══ TRECHO DO DOCUMENTO
Prisões preventivas são eficazes?

O magistrado ainda refletiu sobre a necessidade da prisão preventiva nestes casos: “a segregação preventiva de indivíduos inseridos neste locus em nada influencia na minimização da criminalidade”.

“A mão invisível, transformada em punho de ferro criminal, não traz a desejada onipresença estatal.”

Nesse sentido, o juiz concluiu que a prisão preventiva deve ser usada em último caso e, na situação em julgamento, o magistrado entendeu que o suposto delito cometido não possui como elementar a violência e/ou grave ameaça, tampouco, ocorreu em um contexto envolvendo arma de fogo.

O magistrado refletiu sobre os “clientes naturais” das prisões da miséria, que se encaixariam "perfeitamente" no conceito de “ninguéns”, poetizado pelo escritor uruguaio Eduardo Galeano. Leia o poema:

Os ninguéns: os filhos de ninguém, os dono de nada.
════
- [O QUE SE PEDE]:
**a)** Responda com base no texto sobre prisão preventiva:
(i) Em que caso, segundo a conclusão do juiz, a prisão preventiva deve ser usada?
(ii) Qual é a nacionalidade do escritor Eduardo Galeano?
(iii) Além de não ter como elementar a violência e/ou grave ameaça, o suposto delito não ocorreu em um contexto envolvendo o quê?
**b)** Prossiga com o texto sobre prisão preventiva a partir da última frase apresentada.
══ TRECHO DOS DADOS
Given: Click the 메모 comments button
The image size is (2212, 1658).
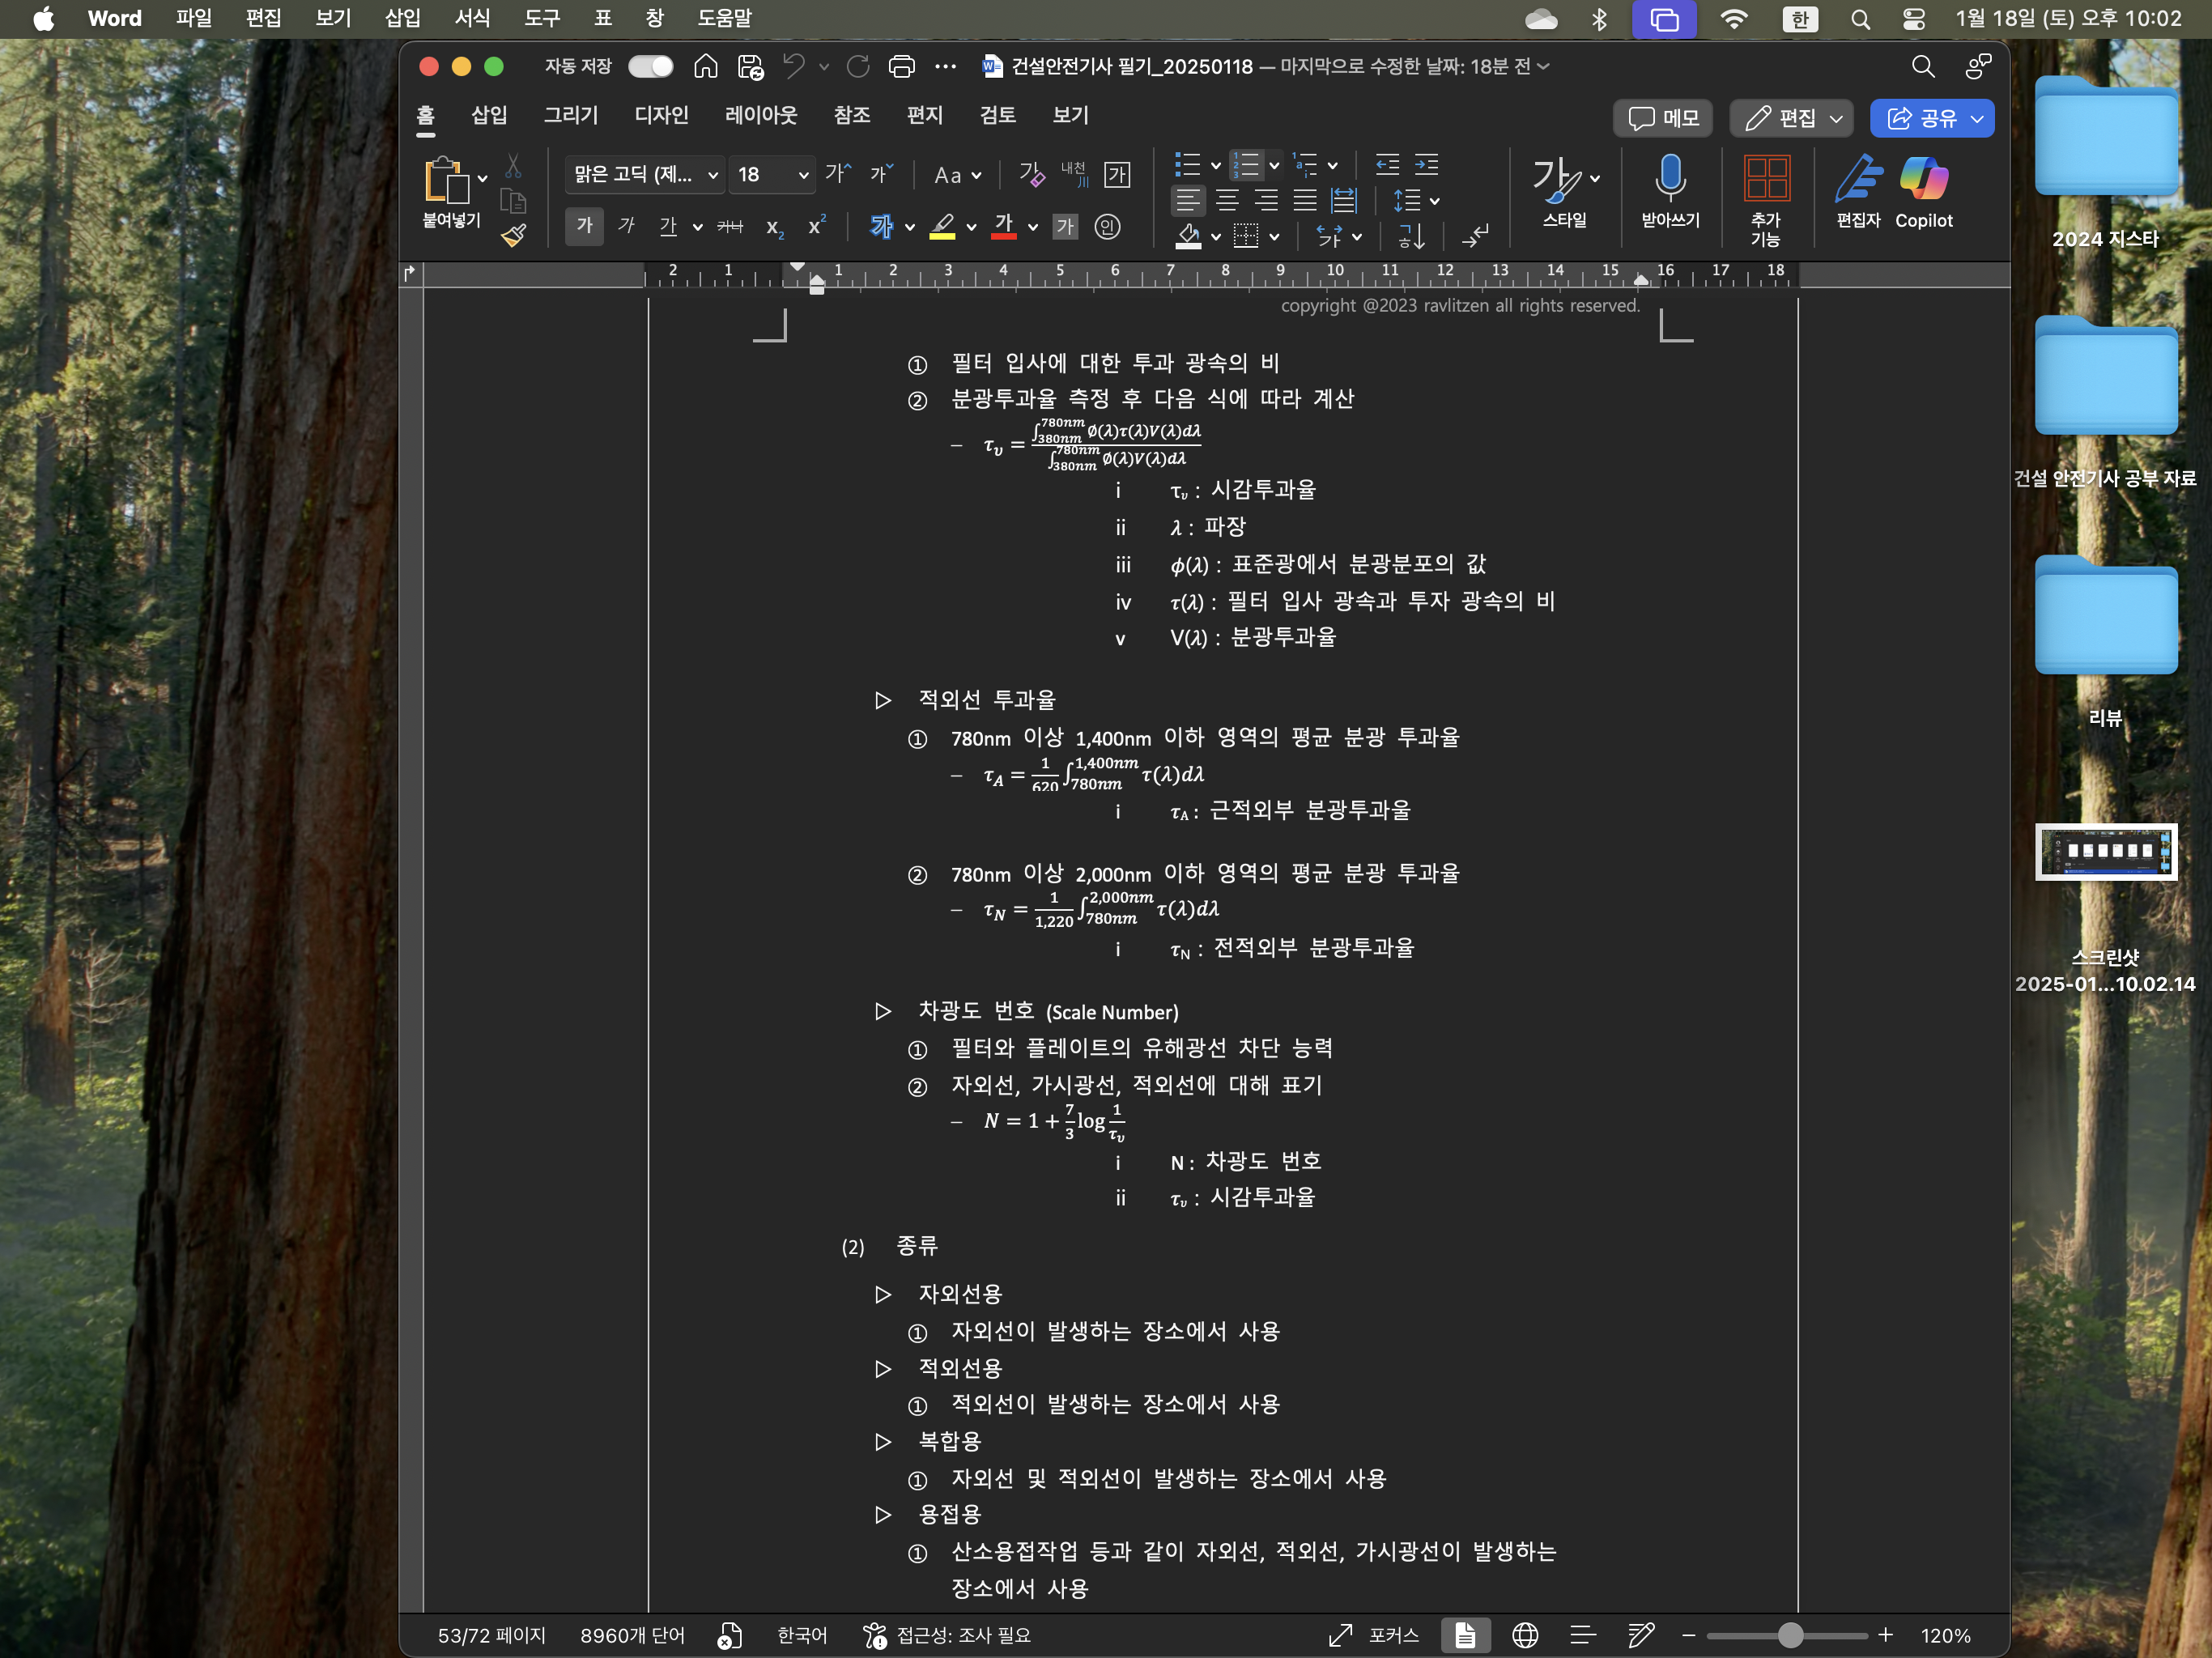Looking at the screenshot, I should 1662,119.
════
- [RESPOSTAS EM ORDEM]:
**a)**
(i) Em último caso.
(ii) Uruguaio.
(iii) Arma de fogo.

**b)**
Os ninguéns: os nenhuns, correndo soltos, morrendo a vida, fodidos e mal pagos:

Que não são embora sejam.

Que não falam idiomas, falam dialetos.

Que não praticam religiões, praticam superstições.

Que não fazem arte, fazem artesanato.

Que não são seres humanos, são recursos humanos.

Que não tem cultura, têm folclore.

Que não têm cara, têm braços.

Que não têm nome, têm número.

Que não aparecem na história universal, aparecem nas páginas policiais da imprensa local.

Os ninguéns, que custam menos do que a bala que os mata.

Por fim, o juiz concluiu:

“Ante o exposto, amparado na jurisprudência dos Tribunais Superiores, sensibilizado pelo histórico-social e racial em que a política de drogas foi criada e se mantém, e, ciente das consequências práticas desastrosas do encarceramento prematuro de supostos traficantes dentro de um mesmo contexto de abordagem e prisão, CONCEDO a liberdade provisória ao autuado ___.”